Isambard: We will reduce methane emissions from livestock by eating the livestock.
DR: What is the meaning of ‘Man lyk blow da load’ as stated on your Twitter feed as part of your welfare policy of a universal basic income funded by the legalisation of drugs?
Isambard: [laughter] Actually it’s ‘loud’, as in ‘blow loud’. Blowing your load is a different thing completely, right Daenerys? This is actually a statement from our Welfare Minister, G-Plan, who likes to blow loud, bun and cotch, blazin’ squad, you get me?
DR: Not really. Under ‘Housing’ you suggest that all accommodation belonging to bankers is to be compulsorily purchased. To what end?
Isambard: It will be added to the stock of social housing to reduce waiting lists and alleviate poverty. Although, I should point out that I’ve bagsied a penthouse in Vauxhall.
DR: You advocate the instatement of ‘air, road and rail corridors’ to and from allied areas. This rather begs the question, what is to stop the rest of the UK invading South London?
Isambard: Same thing as now – rents. Rents and £6 pints.
DR: Ostensibly, at least, one of the key issues in the EU Referendum was that of immigration. Where do you stand on that?
Isambard: We’re fine with immigrants. We prefer them to racists. They’re nicer to talk to.
DR: What is your position on the Garden Bridge?
Isambard: We’re quite clear on this. We think there should be another Garden Bridge for Jennifer Saunders, right next to the proposed one. Think about it. It’s only fair. I mean, without her no one today would have even heard of Joanna Lovely.
DR: Your bio on Twitter states ‘Independence for South London.

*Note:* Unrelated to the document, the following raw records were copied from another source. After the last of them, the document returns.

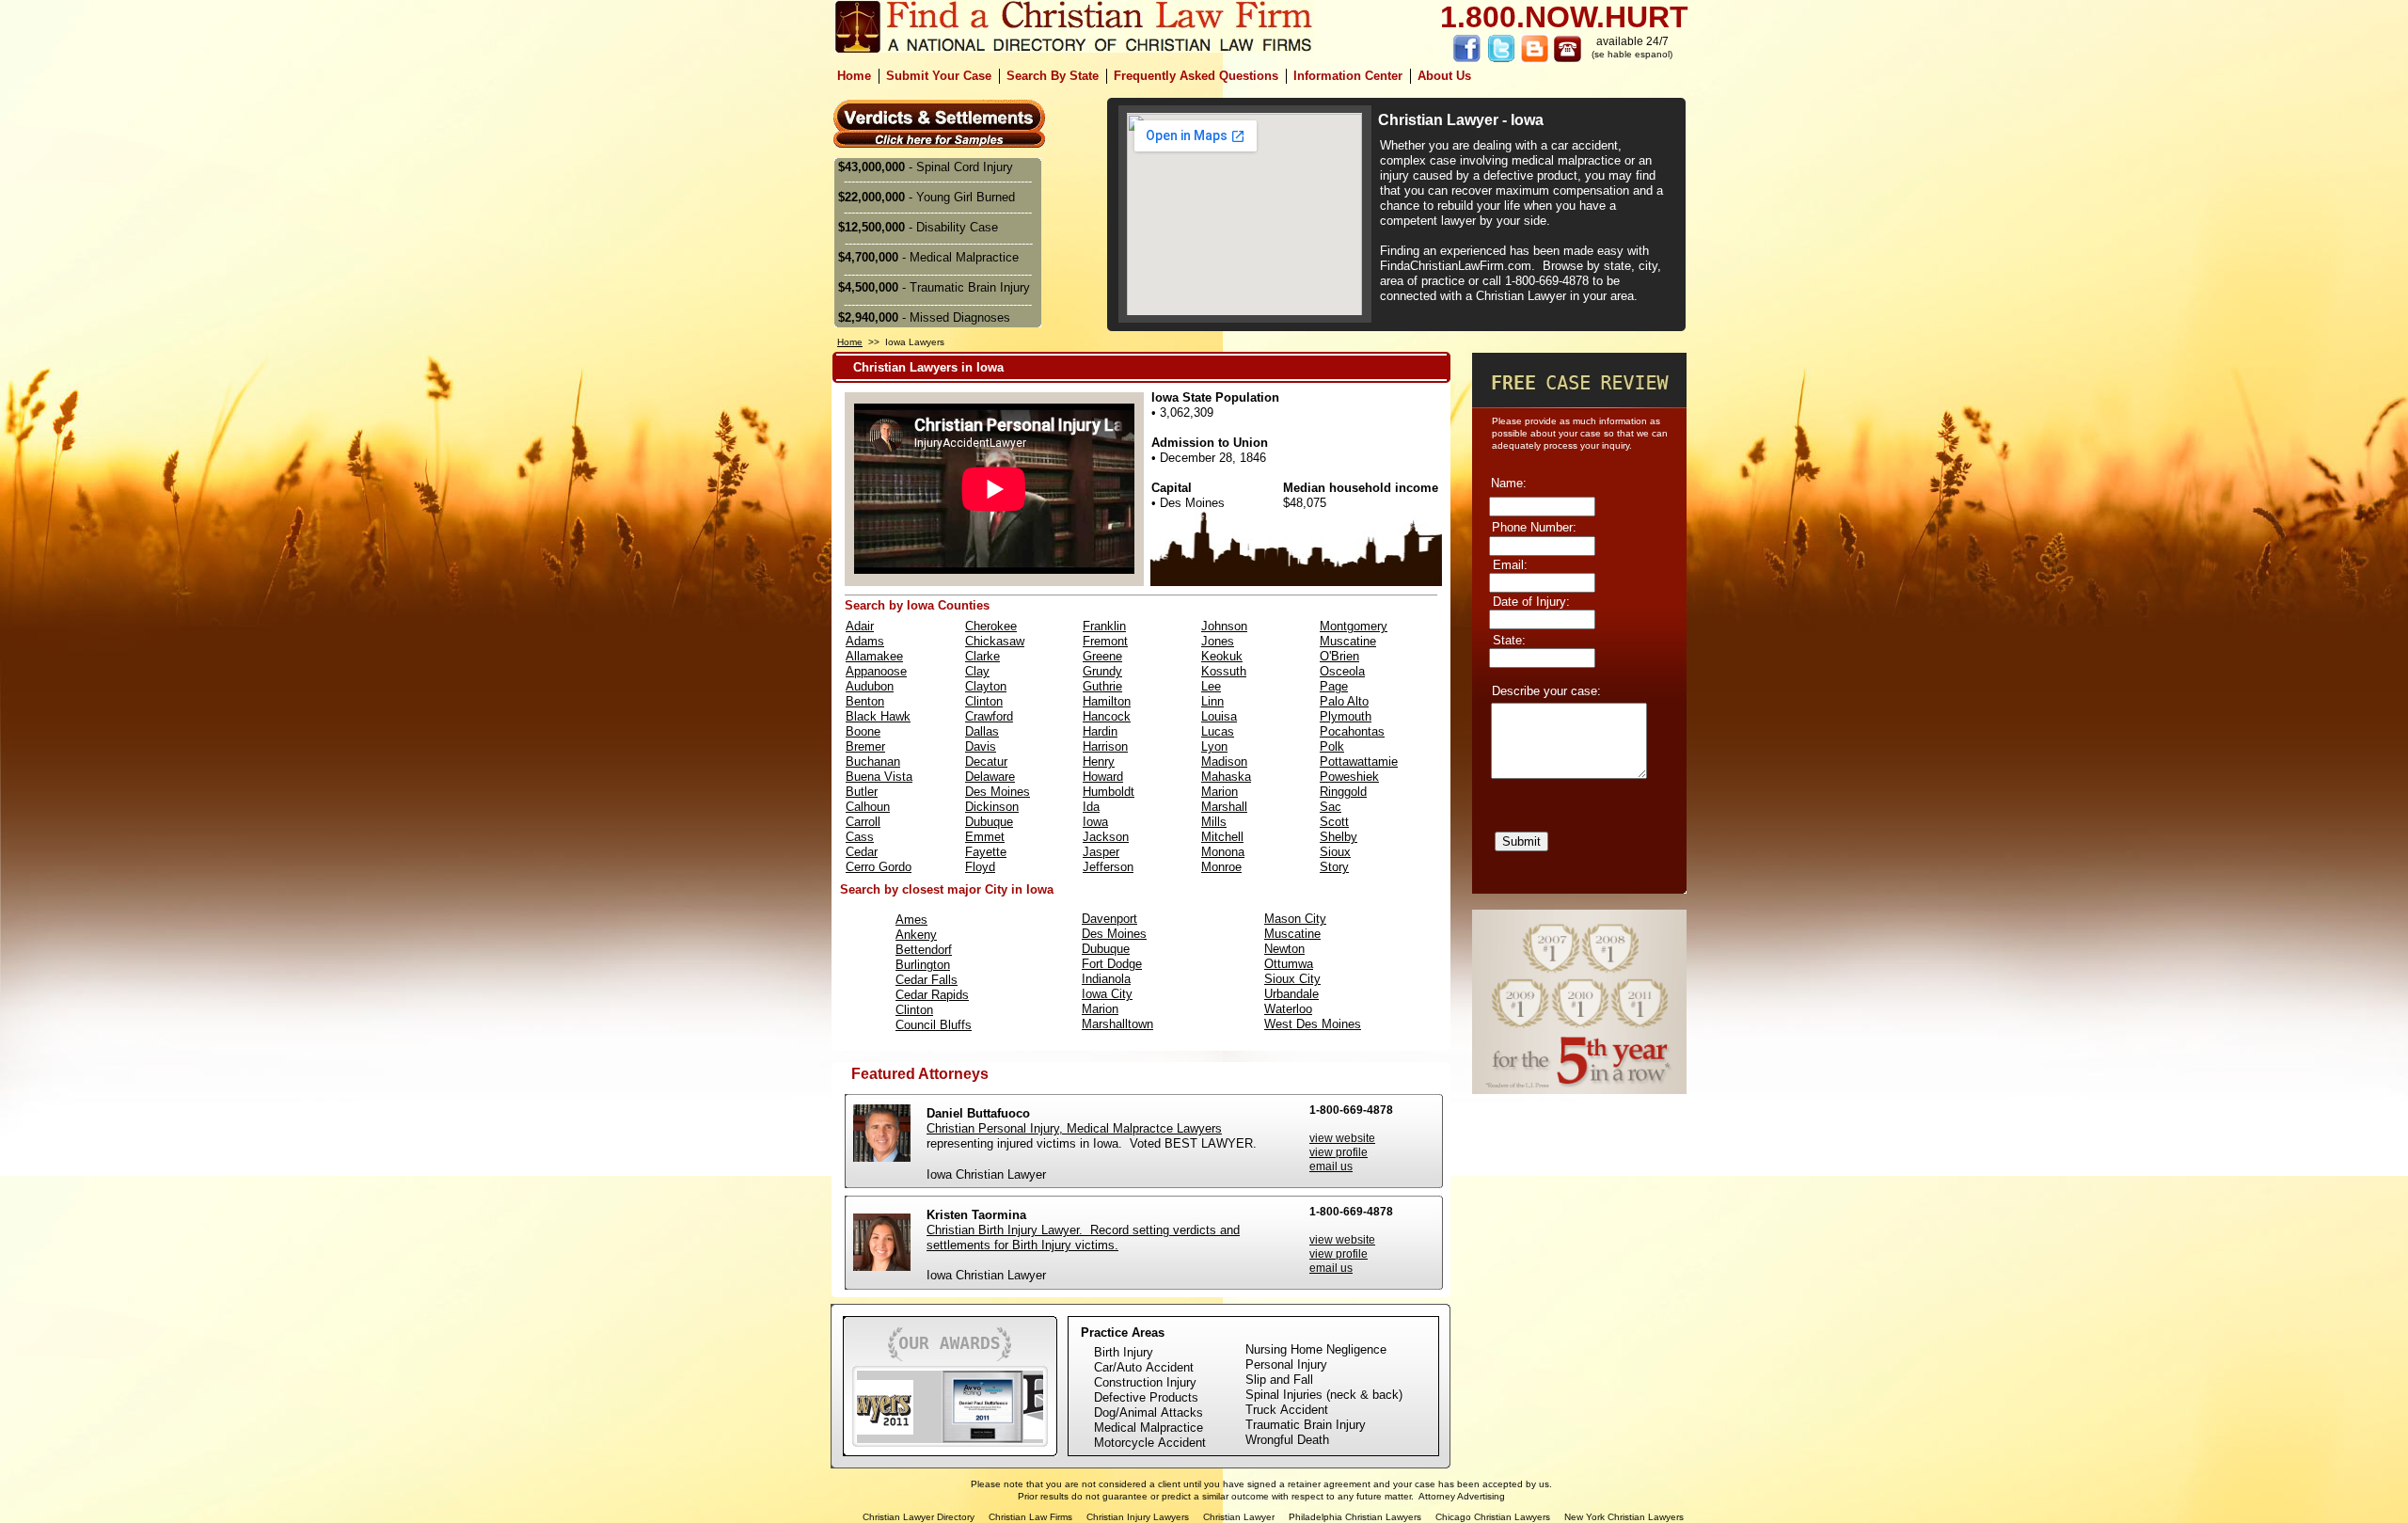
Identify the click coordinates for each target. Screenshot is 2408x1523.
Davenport (1109, 919)
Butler (862, 792)
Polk (1332, 746)
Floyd (980, 867)
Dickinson (992, 807)
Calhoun (868, 807)
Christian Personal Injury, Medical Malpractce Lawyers (1074, 1128)
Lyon (1214, 746)
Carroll (863, 822)
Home (850, 342)
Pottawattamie (1359, 761)
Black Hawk (878, 716)
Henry (1099, 761)
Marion (1219, 792)
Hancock (1107, 716)
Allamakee (874, 656)
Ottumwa (1288, 964)
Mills (1214, 822)
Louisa (1219, 716)
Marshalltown (1117, 1024)
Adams (865, 641)
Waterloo (1288, 1009)
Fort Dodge (1112, 964)
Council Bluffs (933, 1025)
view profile (1338, 1254)
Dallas (982, 731)
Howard (1103, 776)
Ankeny (916, 935)
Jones (1217, 641)
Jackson (1106, 837)
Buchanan (873, 761)
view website (1342, 1239)
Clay (977, 671)
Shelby (1338, 837)
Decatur (986, 761)
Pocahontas (1352, 731)
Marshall (1224, 807)
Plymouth (1345, 716)
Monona (1222, 852)
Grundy (1102, 671)
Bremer (865, 746)
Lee (1211, 686)
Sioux (1335, 852)
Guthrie (1102, 686)
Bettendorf (923, 950)
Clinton (984, 701)
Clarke (982, 656)
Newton (1284, 949)
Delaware (990, 776)
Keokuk (1222, 656)
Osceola (1342, 671)
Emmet (985, 837)
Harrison (1105, 746)
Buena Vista (879, 776)
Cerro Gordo (878, 867)
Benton (865, 701)
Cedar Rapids (932, 995)
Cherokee (991, 626)
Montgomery (1353, 626)
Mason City (1295, 919)
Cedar (862, 852)
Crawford (989, 716)
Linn (1212, 701)
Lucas (1217, 731)
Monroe (1221, 867)
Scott (1334, 822)
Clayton (985, 686)
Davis (980, 746)
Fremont (1105, 641)
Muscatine (1292, 934)
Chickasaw (994, 641)
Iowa (1095, 822)
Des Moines (997, 792)
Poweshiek (1349, 776)
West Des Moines (1312, 1024)
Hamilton (1107, 701)
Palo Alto (1344, 701)
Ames (911, 919)
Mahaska (1226, 776)
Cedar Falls (926, 980)
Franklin (1104, 626)
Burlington (922, 965)
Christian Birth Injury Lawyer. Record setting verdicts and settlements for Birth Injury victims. (1083, 1237)
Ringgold (1343, 792)
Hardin (1100, 731)
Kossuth (1223, 671)
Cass (860, 837)
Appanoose (876, 671)
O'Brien (1339, 656)
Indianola (1106, 979)
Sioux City (1292, 979)
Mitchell (1222, 837)
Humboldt (1108, 792)
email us (1331, 1268)
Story (1334, 867)
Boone (863, 731)
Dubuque (989, 822)
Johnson (1224, 626)
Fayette (985, 852)
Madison (1224, 761)
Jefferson (1108, 867)
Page (1334, 686)
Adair (860, 626)
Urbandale (1291, 994)
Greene (1102, 656)
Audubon (870, 686)
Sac (1330, 807)
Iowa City (1107, 994)
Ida (1091, 807)
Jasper (1101, 852)
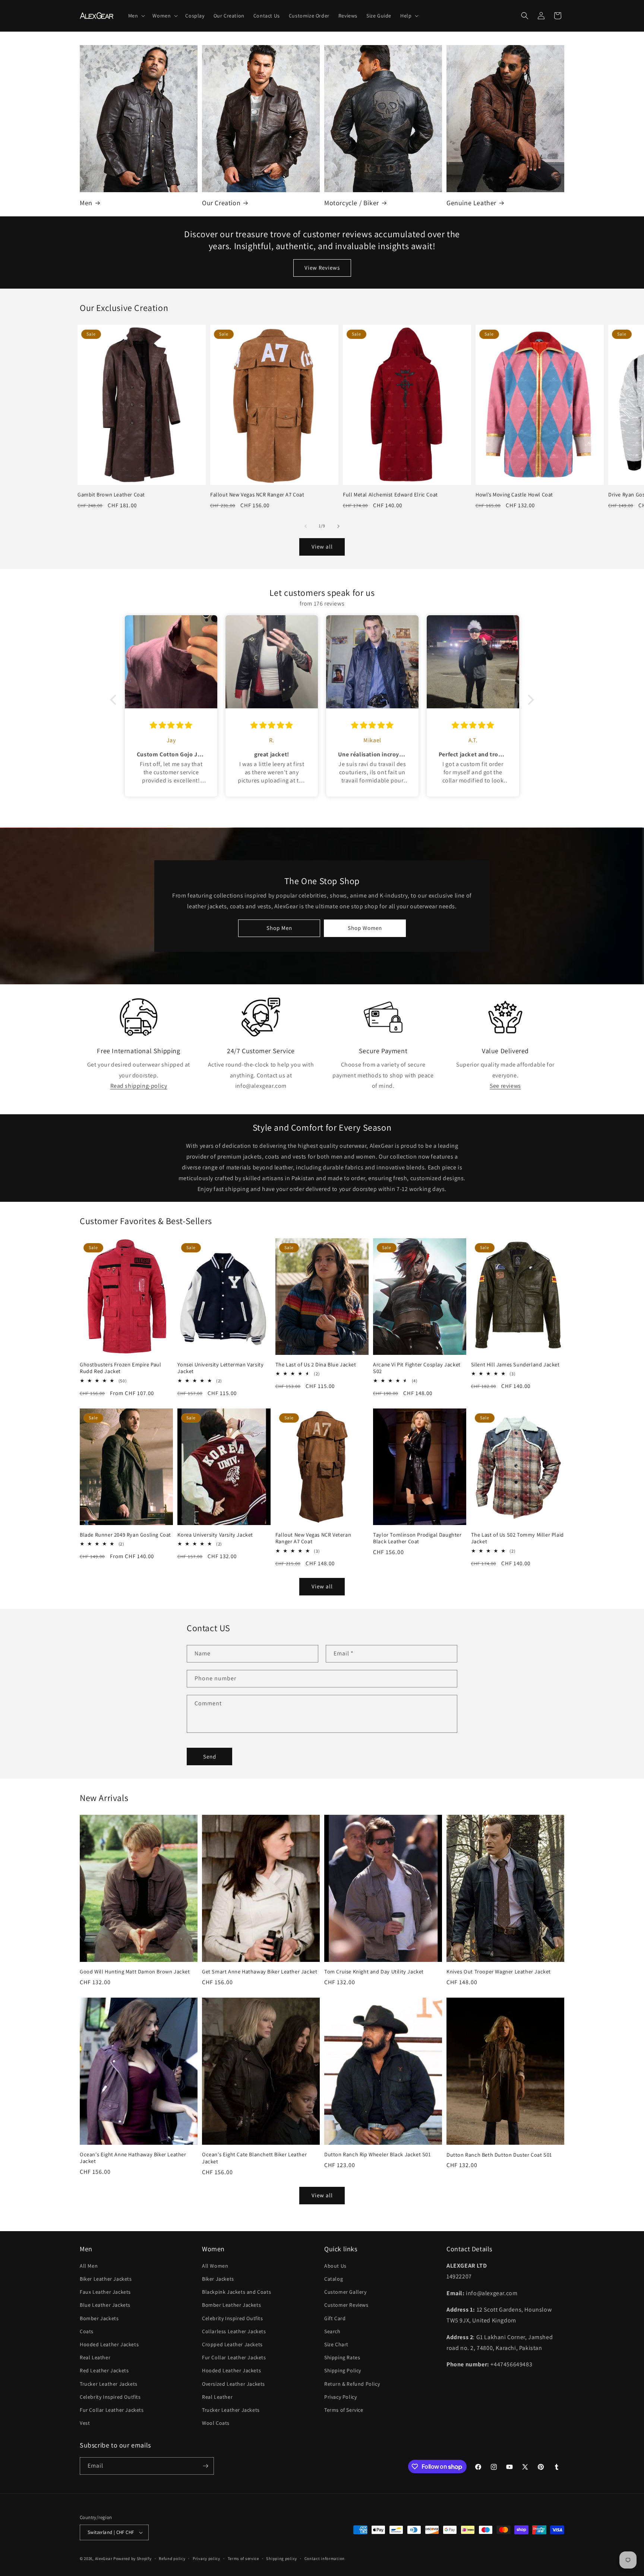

And Elsewhere’. What does this mean?
Isambard: Freedom should not be limited to a certain area, that’s regionalist. We welcome anyone and everyone to join our land, our struggle. The whole world is South London. Even North London. Ultimately, we believe that every person has the right to be their own nation.
DR: Finally, that acronym, SLAG. Isn’t it potentially alienating to women supporters?
Isambard: Yeah, we didn’t think of that and unfortunately we’d already paid Degsy’s sister for the logo so we had to stick with it. I’d just like to say, though, that all women are welcome in the group and we even have a special unit for them – the SLAGettes.
DR: Bound to help. Is there anything else you’d like to add before I nick off to the pub?
Isambard: Only this, a rallying call: South London is home to dragons and a dragon is not a slave!
DR: Isn’t that a quote from Game of Thrones?
Daenerys: That’s all we have time for, I’m afraid. Darren has to get back to work now.
Isambard shook my hand and left us. I looked about.
‘Any idea where the nearest pub is?’ I asked Daenerys.
‘There’s a ’Spoons over by Tesco,’ she said.
‘Great. Fancy one?’
‘Should I wear the hood again?’ I asked.
‘No, you’re alright.’
It was pleasing to feel I had earned the trust of one the movement’s senior representatives. I had to admit I was broadly sympathetic to many of their stated aims. The criticism the group had received seemed harsh and ill-informed and I said as much to Daenerys over a jug of Raspberry Mojitos in The Surrey Docks pub. She readily agreed.
‘You know, we never even took those Cornettos,’ she confided. ‘It’s all media lies.’
I could believe it. I was warming to the cause and treated us to a jug of Porn Star Martinis which we took out onto the small terrace overlooking the busy A200. South London had never looked so beautiful. Later, SLAG Welfare Minister, G-Plan, showed up and we all headed down to the river with some tinnies and blew loud, like dragons.